The Third World may no longer “belong” to the former Colonial powers, but they still are being exploited just as they were in the bad old days of Colonialism. To pretend that a seamless economy can be spread like a blanket across the entire globe to settle easily on the heads of everyone from America to Angola, from England to Egypt, or from Switzerland to Swaziland is a stretch of credulity. The world economy cannot be fitted with a one-size-fits-all solution

“…Tariff revenue … can account for up to half of total tax revenue in the poorest countries.”

Imagine if you will that America, or Great Britain, or France were to be asked to give up as much as half of their entire national tax revenues, all in the interests of “fair” trade? Not going to happen, is it?

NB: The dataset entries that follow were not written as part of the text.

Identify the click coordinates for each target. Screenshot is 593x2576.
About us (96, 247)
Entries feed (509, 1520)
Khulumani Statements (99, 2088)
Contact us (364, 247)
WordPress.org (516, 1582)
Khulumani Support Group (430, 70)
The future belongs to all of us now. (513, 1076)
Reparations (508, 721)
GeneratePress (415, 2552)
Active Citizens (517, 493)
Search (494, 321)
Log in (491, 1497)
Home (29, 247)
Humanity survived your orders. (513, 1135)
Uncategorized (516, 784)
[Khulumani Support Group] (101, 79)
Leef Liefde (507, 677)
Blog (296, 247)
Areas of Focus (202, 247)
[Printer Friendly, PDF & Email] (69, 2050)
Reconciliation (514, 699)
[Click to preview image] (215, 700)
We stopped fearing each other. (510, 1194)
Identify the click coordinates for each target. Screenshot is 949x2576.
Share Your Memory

And yet if completely free trade were to be accepted by all the nations of the world, that would be the effect on poor nations. This alone is a huge argument against free trade. As the authors of the Science article point out, any acceptable plan would require developed nations to reimburse poorer ones for the lost revenues. That amounts to a subsidy, the very thing which free trade plans are supposed to eliminate.

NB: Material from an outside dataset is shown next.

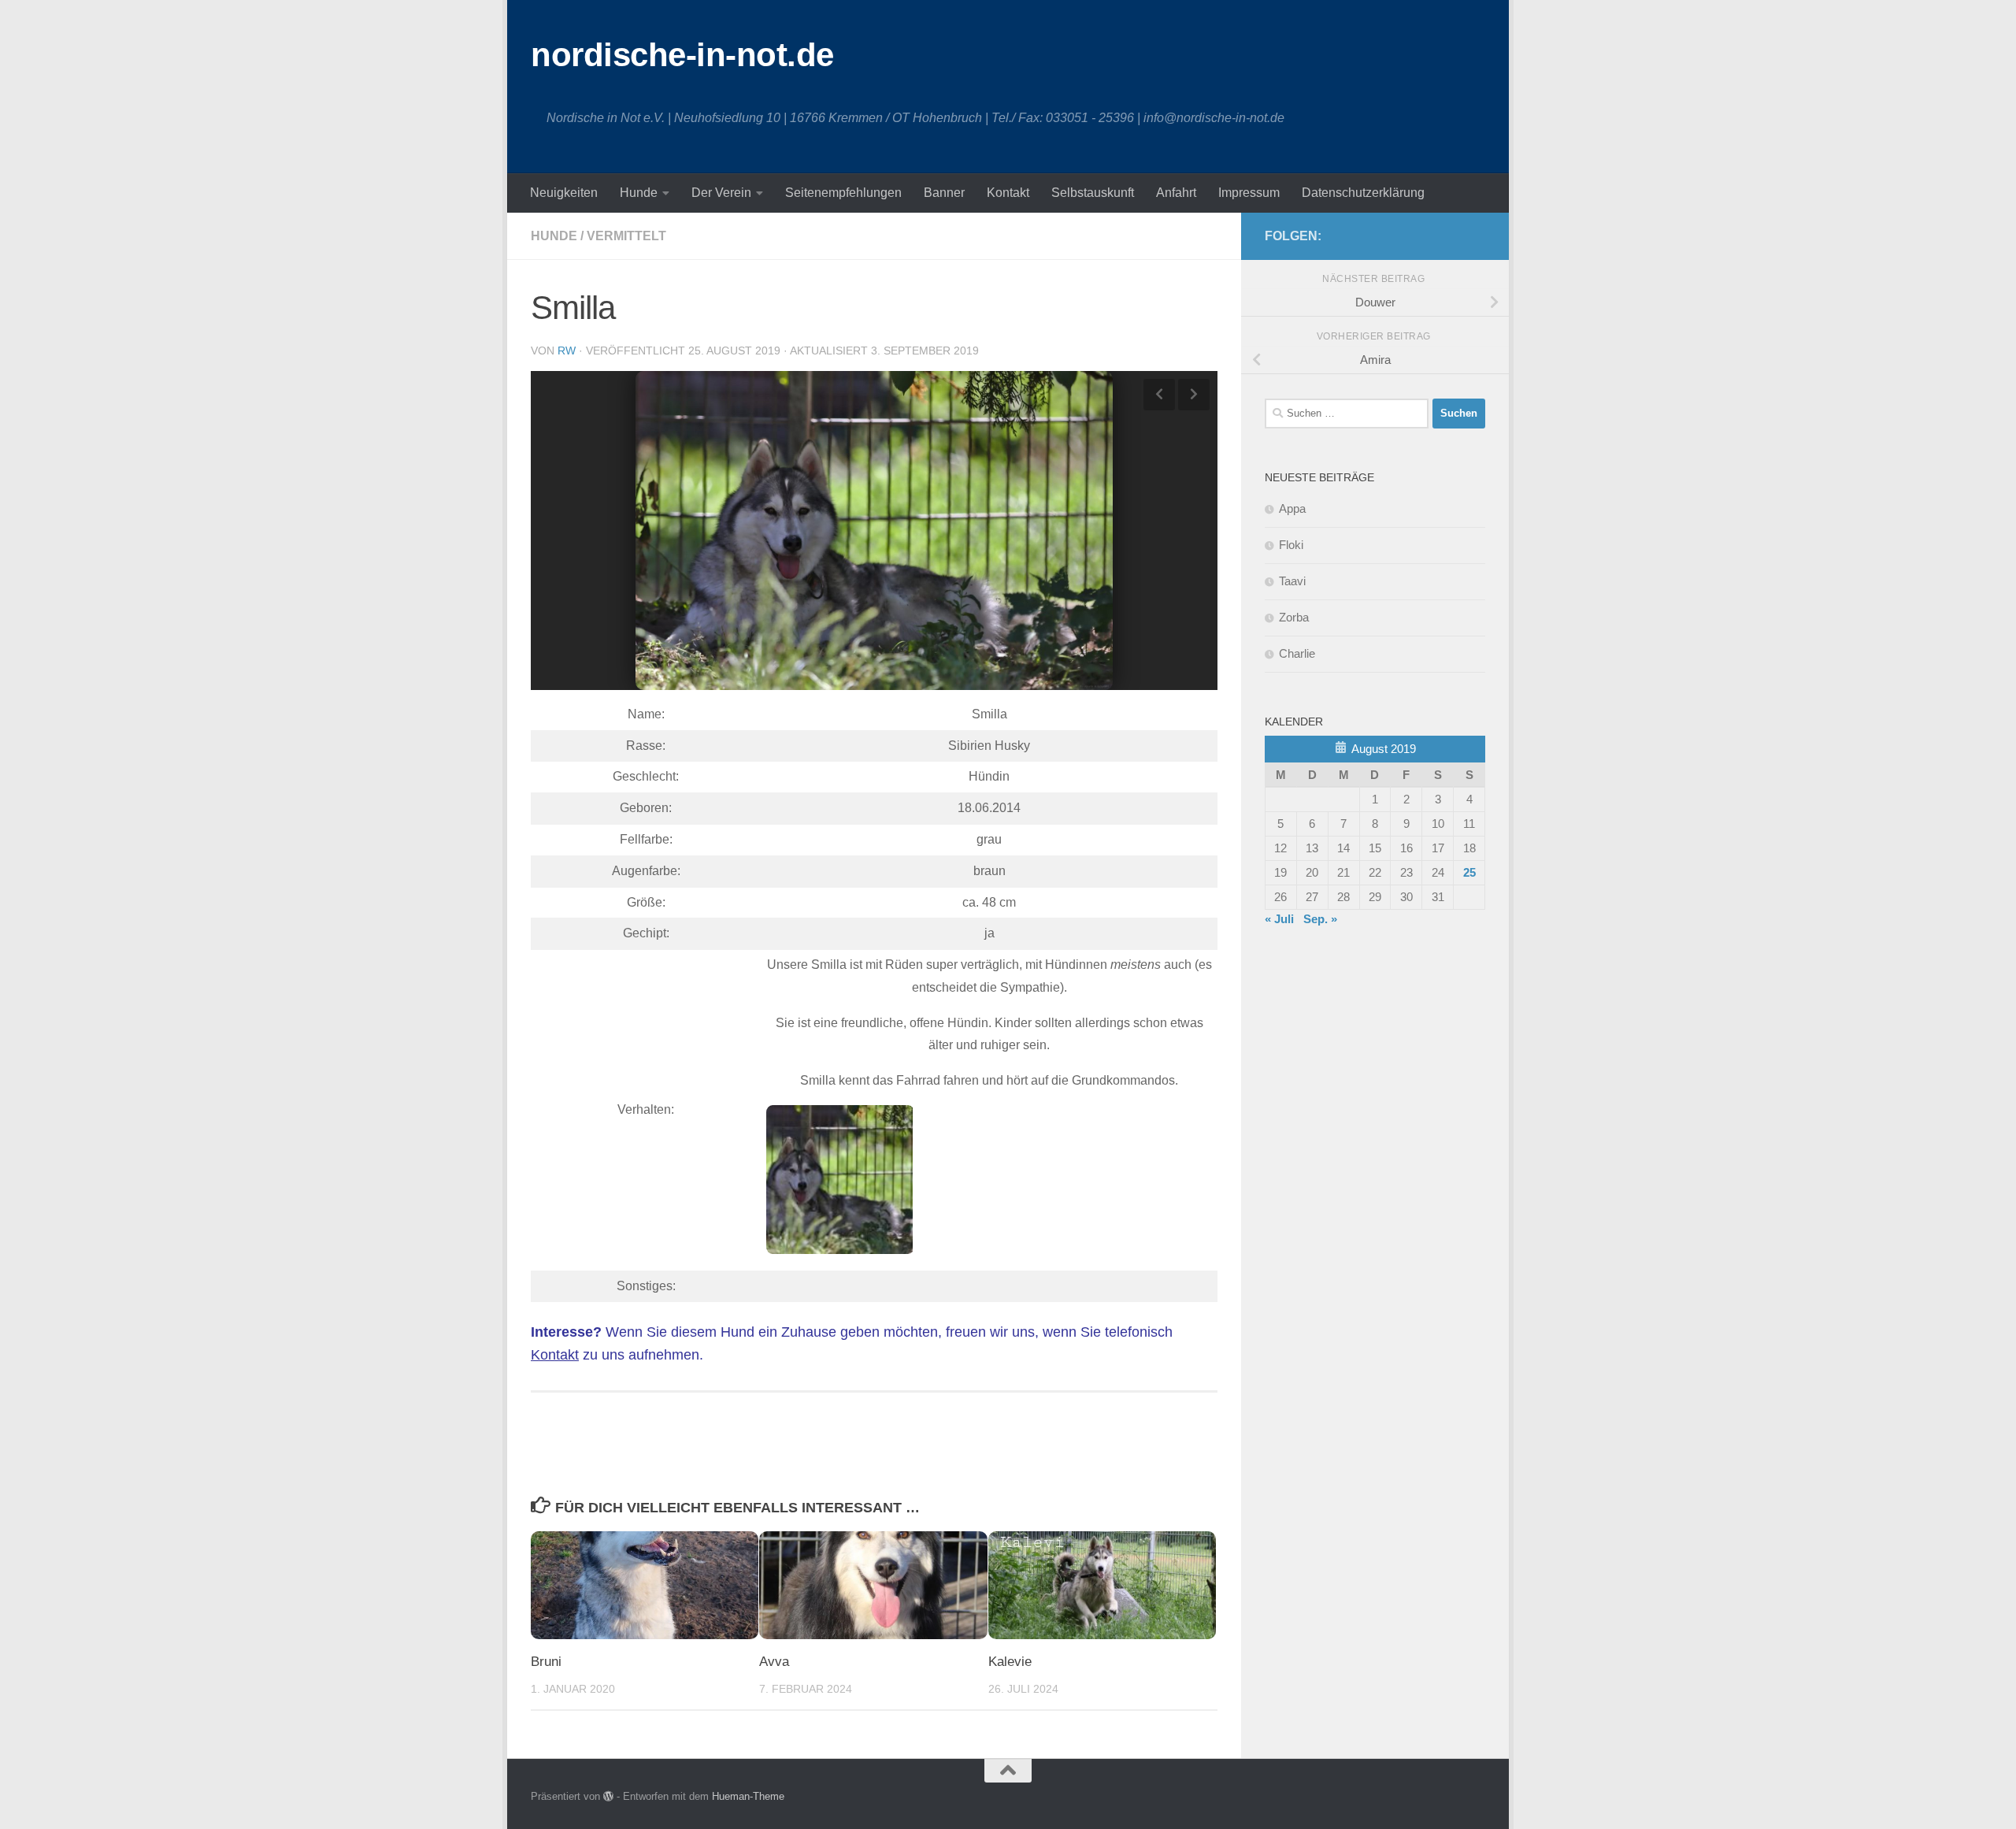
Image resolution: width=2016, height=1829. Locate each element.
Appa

In the end, the developed nations must still recognize the so-called White Man’s Burden, the responsibility to give special support to the poorest in the world. To simply eliminate trade barriers and expect developing nations to compete as equal partners is ridiculous. This explains why the Doha round of trade talks has failed to result in an agreement. The subject is too complex and the costs and benefits are enormous. To force literal free trade on poor nations would further impoverish them, while for leading nations to have to subsidize their poorer trading partners would work against the benefit of the rich nations.

This is a problem that may have no solution, for the idea of creating a global economy that includes all nations is probably a Utopian dream that is beyond the realm of the possible.

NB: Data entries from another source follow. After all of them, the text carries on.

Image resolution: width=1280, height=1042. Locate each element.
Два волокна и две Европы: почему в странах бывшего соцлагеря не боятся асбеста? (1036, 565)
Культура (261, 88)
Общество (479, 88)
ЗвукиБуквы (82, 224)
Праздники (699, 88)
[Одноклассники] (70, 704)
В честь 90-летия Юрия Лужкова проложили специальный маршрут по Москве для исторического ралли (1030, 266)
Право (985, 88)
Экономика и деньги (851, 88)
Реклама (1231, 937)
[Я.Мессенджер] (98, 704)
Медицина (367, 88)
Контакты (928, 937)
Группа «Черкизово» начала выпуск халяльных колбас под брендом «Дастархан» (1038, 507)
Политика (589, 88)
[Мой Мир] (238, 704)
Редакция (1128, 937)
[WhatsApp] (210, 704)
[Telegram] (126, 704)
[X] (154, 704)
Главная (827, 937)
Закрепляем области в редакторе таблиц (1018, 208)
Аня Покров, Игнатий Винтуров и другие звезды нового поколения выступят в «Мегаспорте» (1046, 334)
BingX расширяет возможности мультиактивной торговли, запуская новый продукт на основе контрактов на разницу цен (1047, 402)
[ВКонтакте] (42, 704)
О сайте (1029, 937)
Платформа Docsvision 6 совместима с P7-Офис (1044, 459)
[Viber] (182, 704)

The arrival of the Oil Peak and recent collapse of the financial and credit markets makes all this even more untenable. Cheap energy for transportation of goods and materials has driven the globalization trend, and as we enter the downhill side of the Hubbert curve it will be less advantageous to move vast quantities of goods and commodities long distances all around the world. Already we have reported on the first signs of reversal of off-shoring (see my post “Insourcing” Brings Manufacturing Back to U.S., posted September 8, 2008). No doubt the future will see a growing trend toward economic self-sufficiency, with nations at every point on the spectrum relying less on trade and becoming self-sustaining to the extent possible in each case.

This may sound like “isolationism,” and it amounts to the same thing. It makes sense for a lot of reasons. It would result in a world not unlike the real one of today, with both rich and poor nations. It might mean the rich may not be quite SO obscenely rich, and at least some of the poor perhaps no worse off than before (although for many others factors such as famine, climate change, and civil unrest enter into the scenario).

It is clear from where it has led us that globalization is not a sustainable model. De-globalization could be the natural state that common sense and economic necessity requires, especially if we are to move toward a sustainable civilization in the post-peak oil world. I will leave it to you to imagine some of the contingencies that such changes might introduce. It’s time to take the idea of “One World” filled with happy people all sharing the questionable benefits of a Western-style standard of living and send it to the recycling center. Or even better, to the landfill where it can be laid permanently to rest.